One stipulation under the Basic Law was that a permanent resident of the HKSAR must be a Chinese citizen born in Hong Kong before or after the establishment of the HKSAR. Literal interpretation of this provision can be misleading without taking the committee's opinion into consideration. Recognizing that the committee did not have the power to interpret the Basic Law, the NPCSC which has the power confirmed in its interpretation of 1999 that the legislative intent of all categories of the stipulation were expressed in the committee's opinions.

If the CFA had followed that interpretation in the Chong Fung-Yuen case, there would not have been a problem over Hong Kong citizenship for the children of parents who were both mainlanders. Unfortunately, the CFA failed to respect the NPCSC's interpretation, treating it as foreign materials without binding effect. The CFA went on to declare local legislation unconstitutional and voided the local edict. Under such circumstances, it is clear that the Basic Law should not be blamed. It is the CFA that misunderstood the Basic Law and ignored the NPCSC's interpretation and which now should repent.

As to the interpretation issue, the CFA appeared to allow the literal meaning of the words of the Basic Law to prevail despite the fact that the wording would manifest absurdity or consequences which were never intended by the legislature. Since the NPCSC's 1999 interpretation, which had full consideration of the consequences of the so-called "double-no" children, was already there, it was rather absurd that the CFA insisted on the literal meaning of the Basic Law in deciding the Chong Fung-Yuen case.

It seems to me that it would be rather difficult for the NPCSC to repeat its interpretation, since the first one was ignored. Modifying local legislation may not be a viable solution. Even though the LegCo might pass the amended bill, the bill would still be taken by the CFA as unconstitutional if the court does not fully recognize its previous error in the Chong Fung-Yuen case.
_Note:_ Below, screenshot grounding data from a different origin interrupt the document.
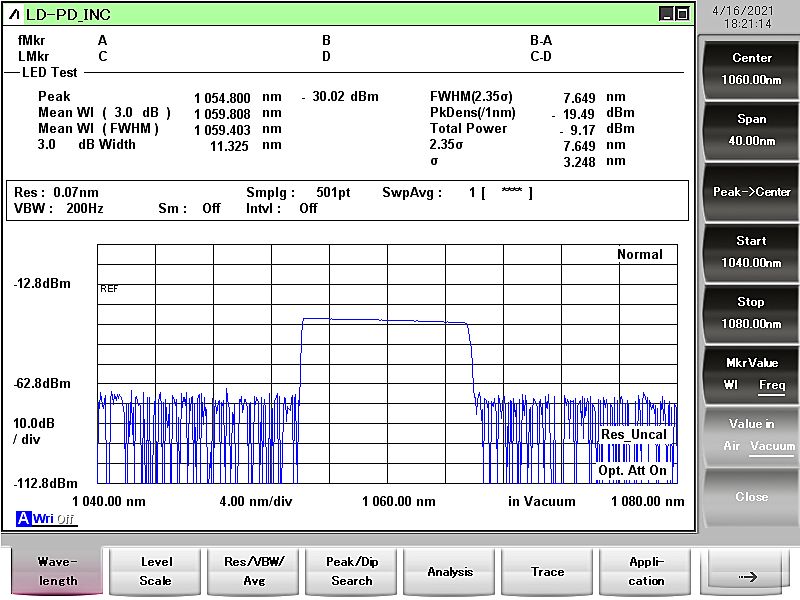Open the Trace menu
The height and width of the screenshot is (600, 800).
coord(548,572)
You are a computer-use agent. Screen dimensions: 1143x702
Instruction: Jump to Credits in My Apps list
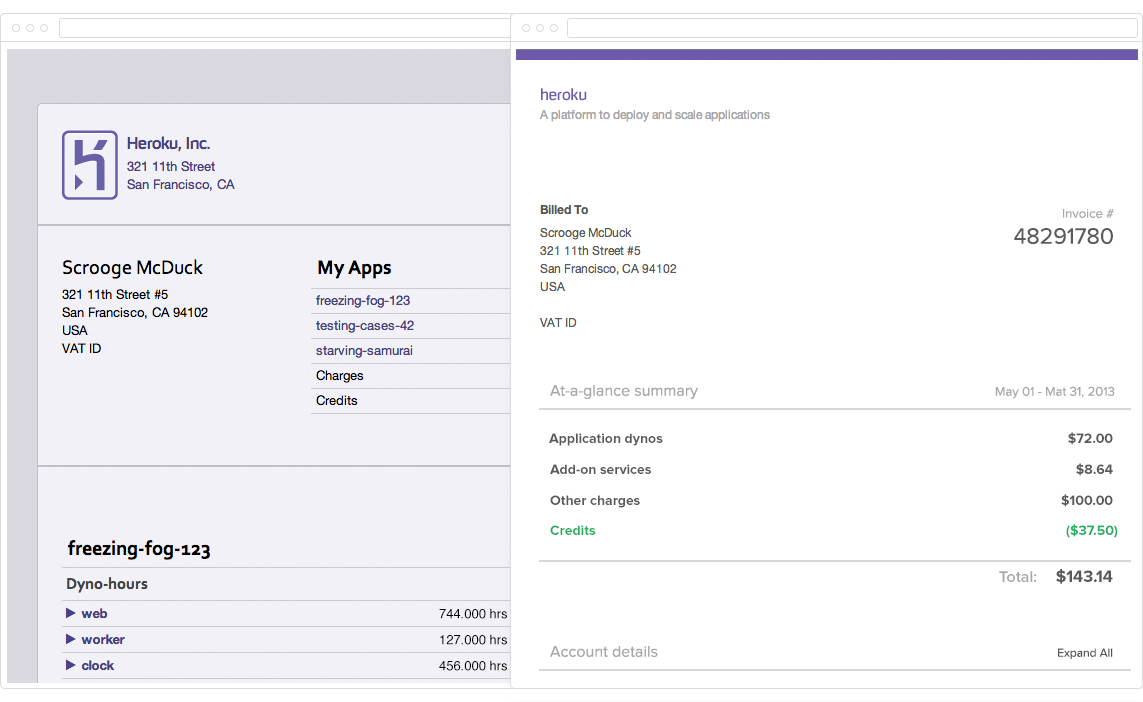(337, 400)
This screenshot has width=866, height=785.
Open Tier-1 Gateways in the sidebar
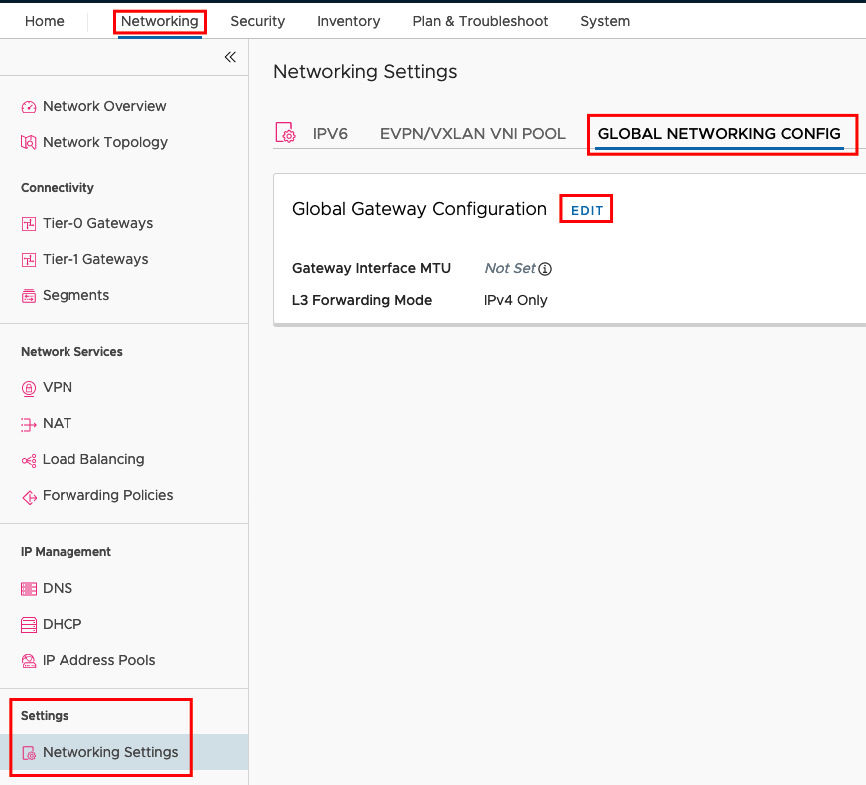point(96,259)
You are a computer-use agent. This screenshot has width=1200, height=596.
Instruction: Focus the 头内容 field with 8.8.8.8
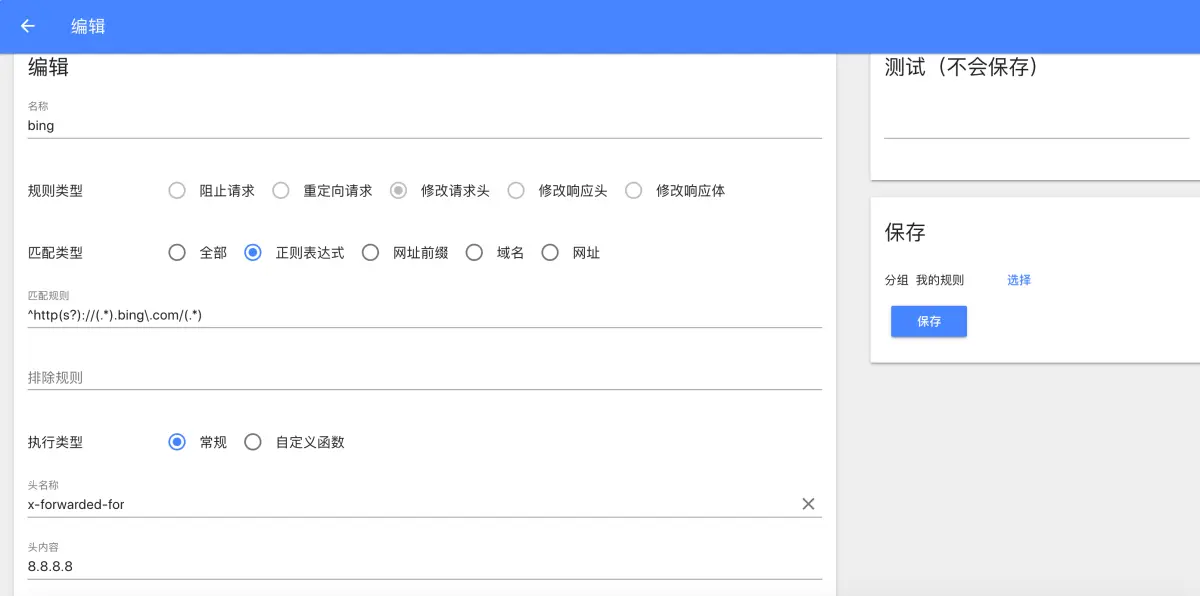[x=400, y=566]
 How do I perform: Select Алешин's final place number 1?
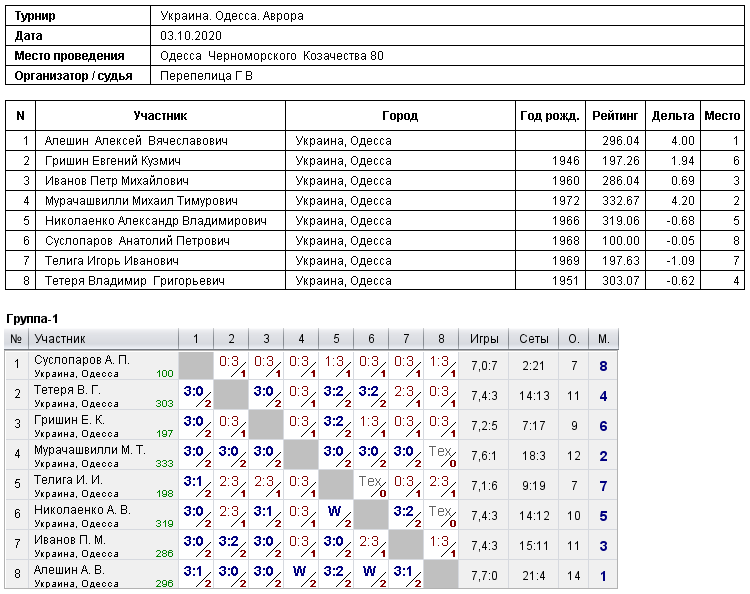603,576
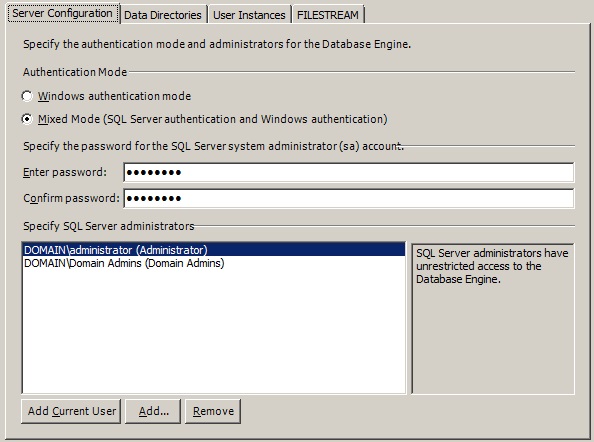
Task: Click the Enter password input field
Action: pos(349,172)
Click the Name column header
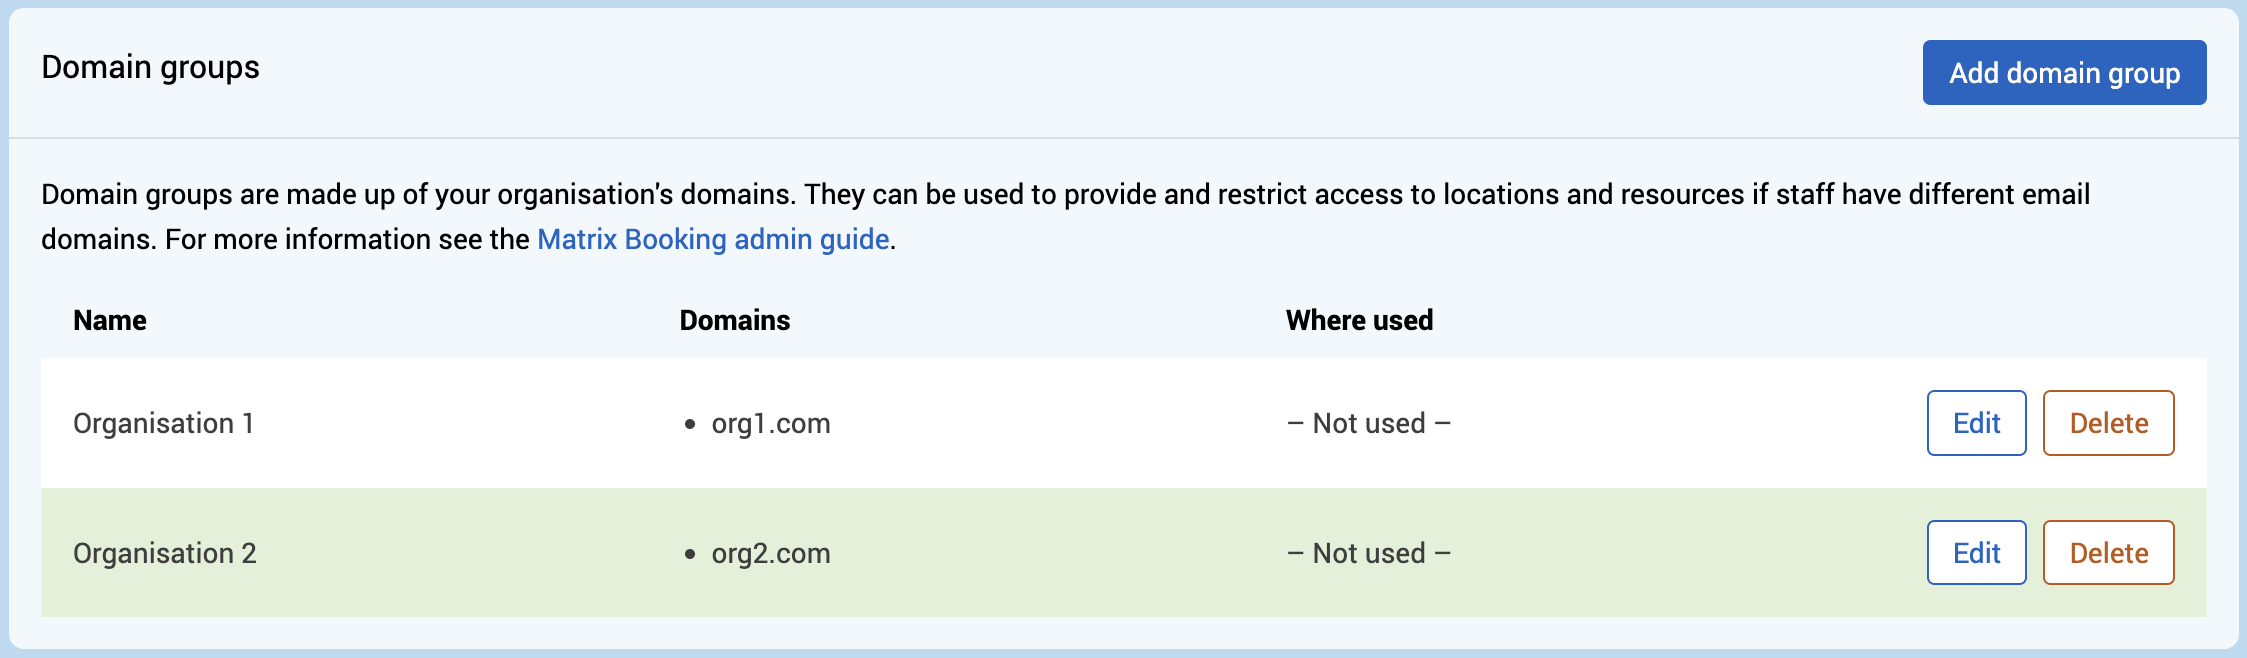Viewport: 2247px width, 658px height. click(x=110, y=320)
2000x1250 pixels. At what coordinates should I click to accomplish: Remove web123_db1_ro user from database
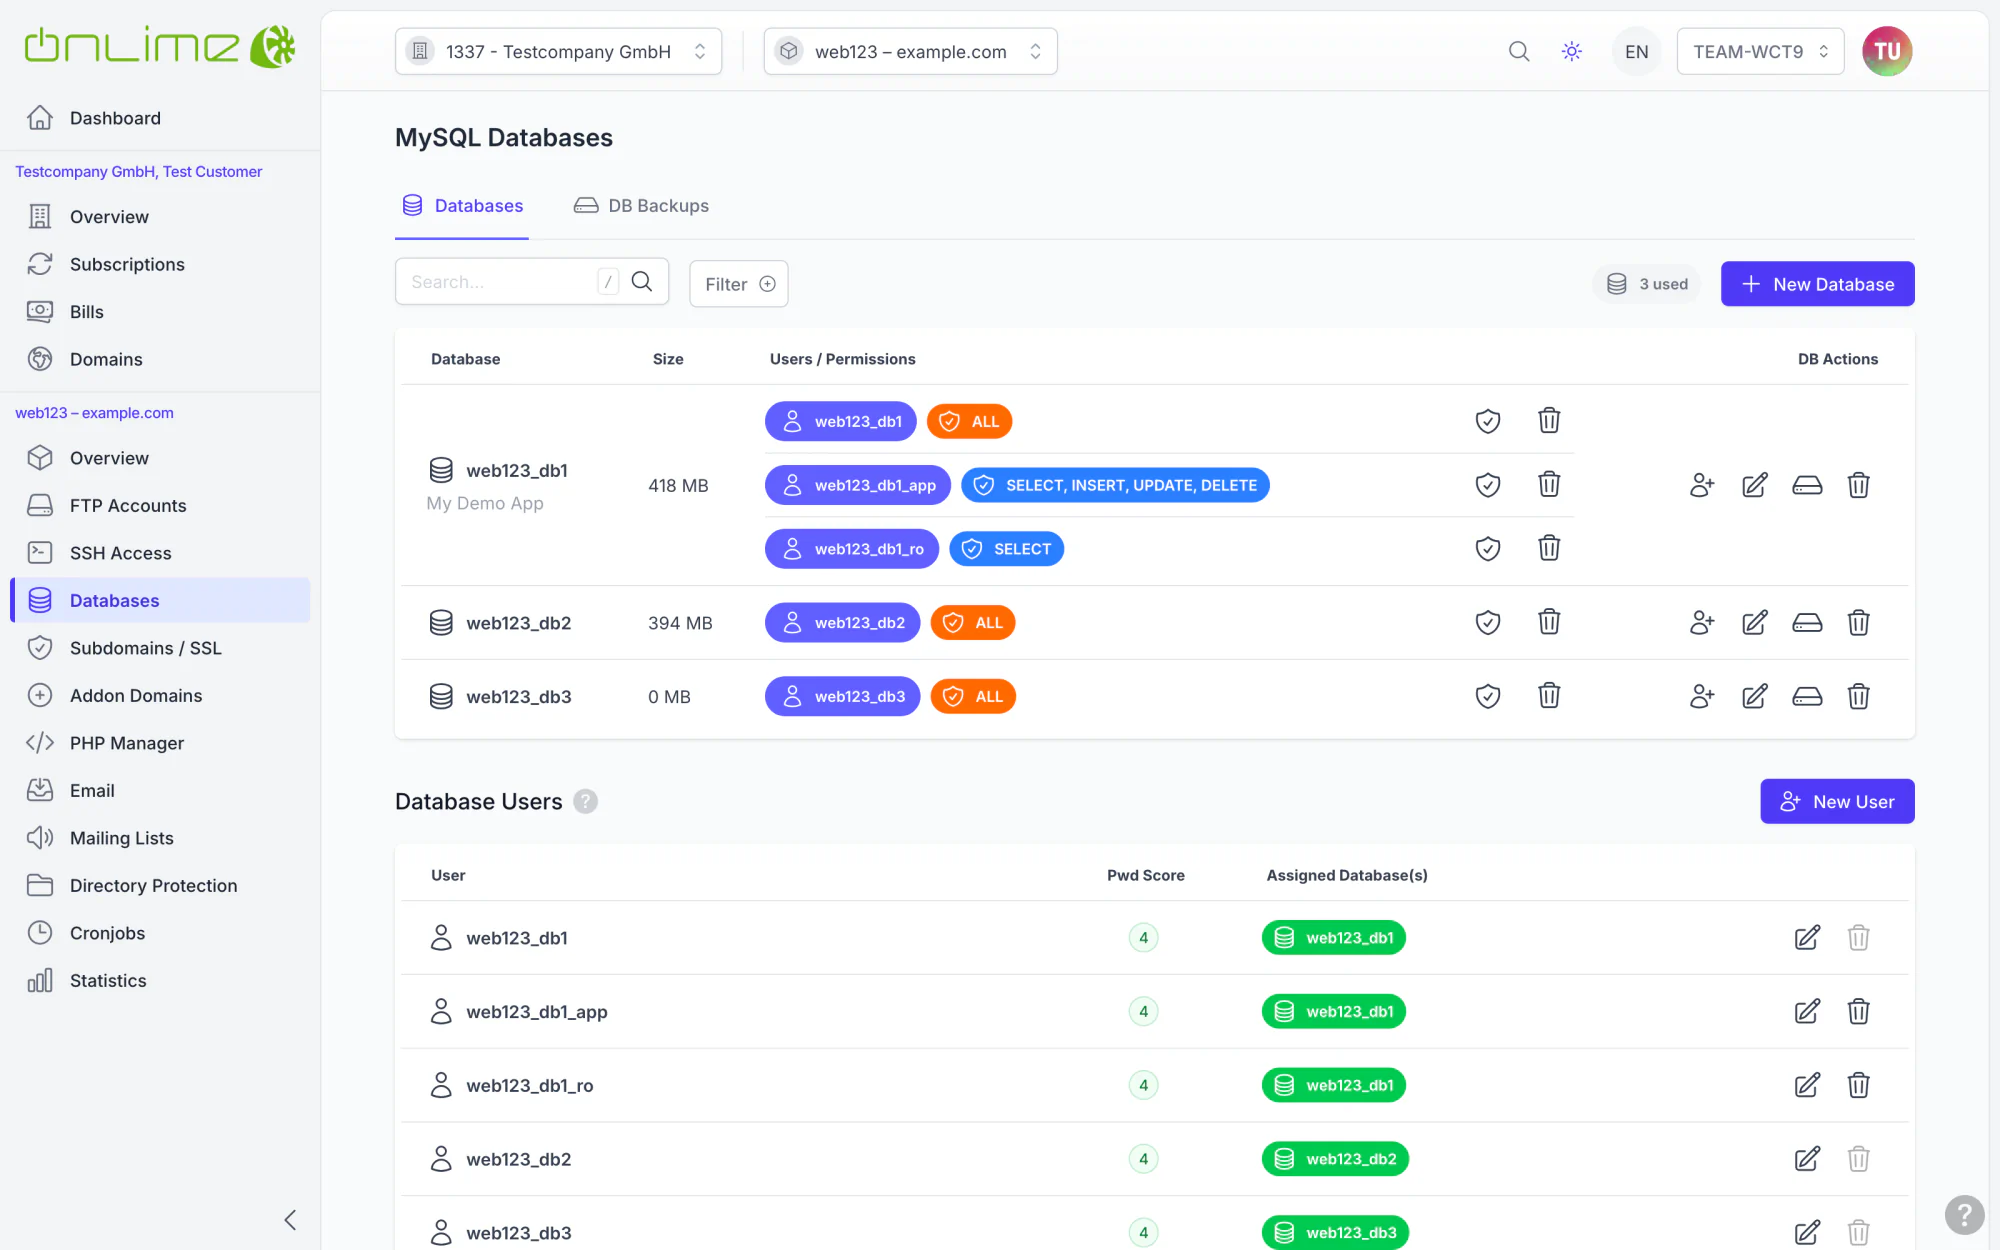point(1549,548)
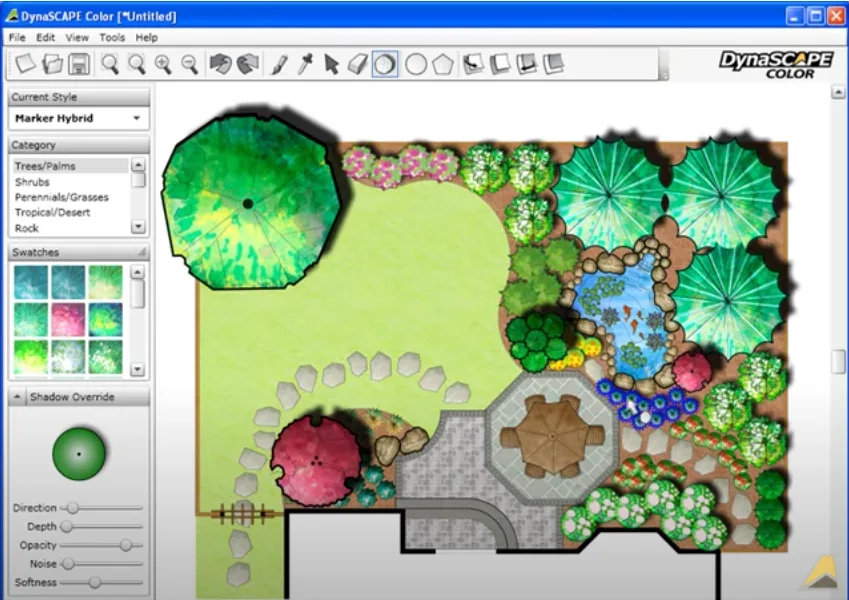Open the Tools menu

111,37
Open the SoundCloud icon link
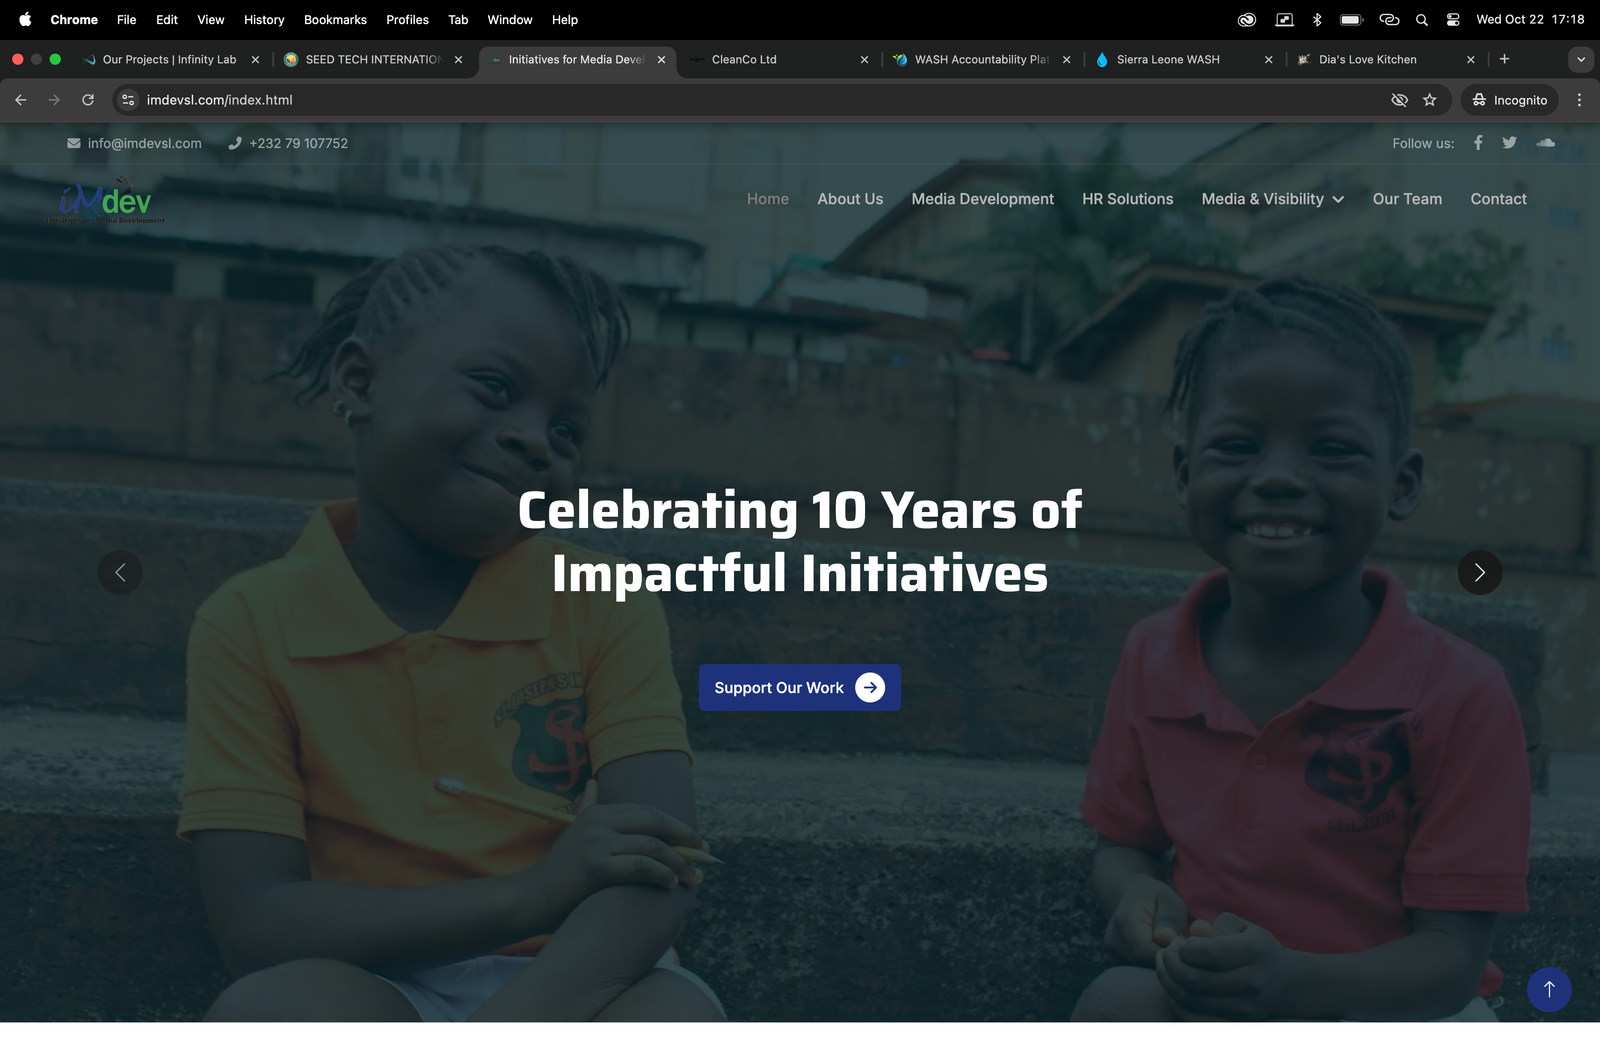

In my opinion, the better way will be for the present CFA to render the previous decision in Chong Fung-Yuan case to be invalid "through want of care". In the US, legal precedents are authoritative and binding, and must be followed. But this is not the universal and inexorable command. In a case involving the federal constitution, the US highest court will often overrule its earlier decisions because correction through legislative action is practically impossible. In 1966, the British House of Lords abolished the rule of legal precedents after finding that its own decisions on points of law were absolutely binding upon themselves.

It is noted that the Basic Law allows the courts of the HKSAR to refer to precedents of other common law jurisdictions. I believe the "double-nos" problem can be resolved by a new case of "double-no" or an existing case of foreign domestic helpers, dependent upon the willingness of the present CFA.

The author is a current affairs commentator.